### Your task
Reproduce verbatim only the line that holds "The image size is (754, 539)." and the lines that follow it to the end of the listing.

### Records for the exercise
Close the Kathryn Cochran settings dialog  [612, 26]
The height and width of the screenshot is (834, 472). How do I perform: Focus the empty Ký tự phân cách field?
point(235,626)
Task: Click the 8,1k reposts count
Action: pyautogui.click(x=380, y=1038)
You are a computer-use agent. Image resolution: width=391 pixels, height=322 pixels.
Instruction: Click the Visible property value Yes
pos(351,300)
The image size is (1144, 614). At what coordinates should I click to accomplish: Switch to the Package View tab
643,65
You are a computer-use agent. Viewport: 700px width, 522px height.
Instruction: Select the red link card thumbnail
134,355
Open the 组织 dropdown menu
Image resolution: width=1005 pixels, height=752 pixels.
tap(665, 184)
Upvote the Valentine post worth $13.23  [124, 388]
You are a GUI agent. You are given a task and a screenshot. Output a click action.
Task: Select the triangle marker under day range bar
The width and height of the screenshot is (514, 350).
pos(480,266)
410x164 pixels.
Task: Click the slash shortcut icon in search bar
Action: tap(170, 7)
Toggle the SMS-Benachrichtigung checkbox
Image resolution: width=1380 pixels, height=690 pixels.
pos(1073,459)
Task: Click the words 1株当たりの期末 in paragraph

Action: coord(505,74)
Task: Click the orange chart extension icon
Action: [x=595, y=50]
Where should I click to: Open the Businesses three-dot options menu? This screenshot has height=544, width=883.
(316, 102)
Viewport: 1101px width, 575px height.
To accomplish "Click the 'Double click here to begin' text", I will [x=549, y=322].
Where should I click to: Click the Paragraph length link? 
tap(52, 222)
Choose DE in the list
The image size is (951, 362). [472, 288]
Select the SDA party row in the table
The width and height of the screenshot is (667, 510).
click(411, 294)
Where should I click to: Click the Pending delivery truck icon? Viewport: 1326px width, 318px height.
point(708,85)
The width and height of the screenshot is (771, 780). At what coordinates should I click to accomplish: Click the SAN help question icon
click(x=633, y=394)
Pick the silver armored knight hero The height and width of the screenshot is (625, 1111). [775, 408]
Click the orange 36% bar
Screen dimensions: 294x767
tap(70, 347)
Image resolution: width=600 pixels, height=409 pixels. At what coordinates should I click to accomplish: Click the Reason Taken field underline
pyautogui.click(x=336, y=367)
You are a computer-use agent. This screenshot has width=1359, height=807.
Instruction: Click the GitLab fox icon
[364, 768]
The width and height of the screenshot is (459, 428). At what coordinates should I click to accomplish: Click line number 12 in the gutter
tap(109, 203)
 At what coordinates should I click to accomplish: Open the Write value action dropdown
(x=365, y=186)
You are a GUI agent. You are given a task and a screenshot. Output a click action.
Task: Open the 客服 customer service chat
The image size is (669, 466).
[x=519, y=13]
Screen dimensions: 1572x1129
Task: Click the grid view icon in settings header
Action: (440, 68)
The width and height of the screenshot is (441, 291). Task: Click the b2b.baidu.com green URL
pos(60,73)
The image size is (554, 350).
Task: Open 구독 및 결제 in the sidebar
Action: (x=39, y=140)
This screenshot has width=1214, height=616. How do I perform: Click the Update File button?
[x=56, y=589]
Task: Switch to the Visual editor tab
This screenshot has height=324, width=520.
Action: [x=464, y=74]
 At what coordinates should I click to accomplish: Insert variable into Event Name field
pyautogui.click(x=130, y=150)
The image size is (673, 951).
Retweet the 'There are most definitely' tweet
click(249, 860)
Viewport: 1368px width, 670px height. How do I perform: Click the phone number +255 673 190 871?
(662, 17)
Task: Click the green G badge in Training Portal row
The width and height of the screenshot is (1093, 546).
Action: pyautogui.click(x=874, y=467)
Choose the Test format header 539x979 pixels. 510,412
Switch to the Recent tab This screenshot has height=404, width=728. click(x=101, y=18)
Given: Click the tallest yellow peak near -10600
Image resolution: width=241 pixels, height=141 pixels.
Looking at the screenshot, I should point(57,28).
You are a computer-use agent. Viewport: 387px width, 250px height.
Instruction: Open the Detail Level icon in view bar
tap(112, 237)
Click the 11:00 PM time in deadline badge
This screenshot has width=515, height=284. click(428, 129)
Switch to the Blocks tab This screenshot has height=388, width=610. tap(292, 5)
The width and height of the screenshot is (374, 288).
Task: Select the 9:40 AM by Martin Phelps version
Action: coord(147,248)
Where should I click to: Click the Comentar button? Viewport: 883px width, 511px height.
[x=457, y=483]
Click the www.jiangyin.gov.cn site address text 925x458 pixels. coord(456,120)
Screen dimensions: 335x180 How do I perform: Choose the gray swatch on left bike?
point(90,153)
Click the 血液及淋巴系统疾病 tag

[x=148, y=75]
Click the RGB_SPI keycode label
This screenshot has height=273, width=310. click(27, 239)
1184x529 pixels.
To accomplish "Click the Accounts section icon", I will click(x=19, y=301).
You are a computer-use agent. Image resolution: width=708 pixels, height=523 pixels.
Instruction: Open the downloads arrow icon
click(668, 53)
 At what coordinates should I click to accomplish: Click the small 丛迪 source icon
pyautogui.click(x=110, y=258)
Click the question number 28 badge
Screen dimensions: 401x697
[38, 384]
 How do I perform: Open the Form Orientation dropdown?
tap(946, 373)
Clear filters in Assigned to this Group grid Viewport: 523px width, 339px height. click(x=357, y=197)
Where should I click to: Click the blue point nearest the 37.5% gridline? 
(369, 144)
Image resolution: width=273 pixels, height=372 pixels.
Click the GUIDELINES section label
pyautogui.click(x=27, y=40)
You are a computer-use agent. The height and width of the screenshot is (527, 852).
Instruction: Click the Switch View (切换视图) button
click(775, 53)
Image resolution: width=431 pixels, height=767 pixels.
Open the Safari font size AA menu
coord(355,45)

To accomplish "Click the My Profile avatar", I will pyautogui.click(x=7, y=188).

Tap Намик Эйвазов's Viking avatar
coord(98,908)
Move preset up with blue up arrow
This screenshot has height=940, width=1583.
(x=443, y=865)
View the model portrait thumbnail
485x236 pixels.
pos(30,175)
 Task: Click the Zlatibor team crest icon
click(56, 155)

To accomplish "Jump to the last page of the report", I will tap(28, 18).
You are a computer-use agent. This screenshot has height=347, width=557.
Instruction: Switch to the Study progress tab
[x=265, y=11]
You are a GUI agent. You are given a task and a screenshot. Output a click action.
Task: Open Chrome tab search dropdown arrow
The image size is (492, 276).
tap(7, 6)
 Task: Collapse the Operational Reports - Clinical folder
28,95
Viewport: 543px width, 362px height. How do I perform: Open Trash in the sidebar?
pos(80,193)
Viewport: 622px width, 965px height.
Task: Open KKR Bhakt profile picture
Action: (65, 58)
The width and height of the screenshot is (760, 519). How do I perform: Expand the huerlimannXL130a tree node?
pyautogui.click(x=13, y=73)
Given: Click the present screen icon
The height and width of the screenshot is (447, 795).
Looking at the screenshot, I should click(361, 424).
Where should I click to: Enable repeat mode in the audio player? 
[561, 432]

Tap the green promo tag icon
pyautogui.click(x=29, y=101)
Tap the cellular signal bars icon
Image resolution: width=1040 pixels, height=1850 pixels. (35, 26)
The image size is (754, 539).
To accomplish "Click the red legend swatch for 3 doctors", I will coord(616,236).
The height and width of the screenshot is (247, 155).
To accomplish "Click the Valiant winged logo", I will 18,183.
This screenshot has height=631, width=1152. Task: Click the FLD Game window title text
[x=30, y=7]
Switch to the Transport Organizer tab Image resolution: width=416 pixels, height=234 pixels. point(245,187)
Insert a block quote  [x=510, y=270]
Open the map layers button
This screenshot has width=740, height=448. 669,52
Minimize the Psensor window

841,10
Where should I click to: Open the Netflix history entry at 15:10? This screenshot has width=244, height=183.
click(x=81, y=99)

### Response area
The image size is (754, 539).
To accomplish "Click the red legend swatch for 3 doctors", I will coord(616,236).
The height and width of the screenshot is (247, 155).
To accomplish "Click the Valiant winged logo", I will 18,183.
This screenshot has height=631, width=1152. Task: Click the FLD Game window title text
[x=30, y=7]
Switch to the Transport Organizer tab Image resolution: width=416 pixels, height=234 pixels. point(245,187)
Insert a block quote  [x=510, y=270]
Open the map layers button
This screenshot has width=740, height=448. 669,52
Minimize the Psensor window

841,10
Where should I click to: Open the Netflix history entry at 15:10? This screenshot has width=244, height=183.
click(x=81, y=99)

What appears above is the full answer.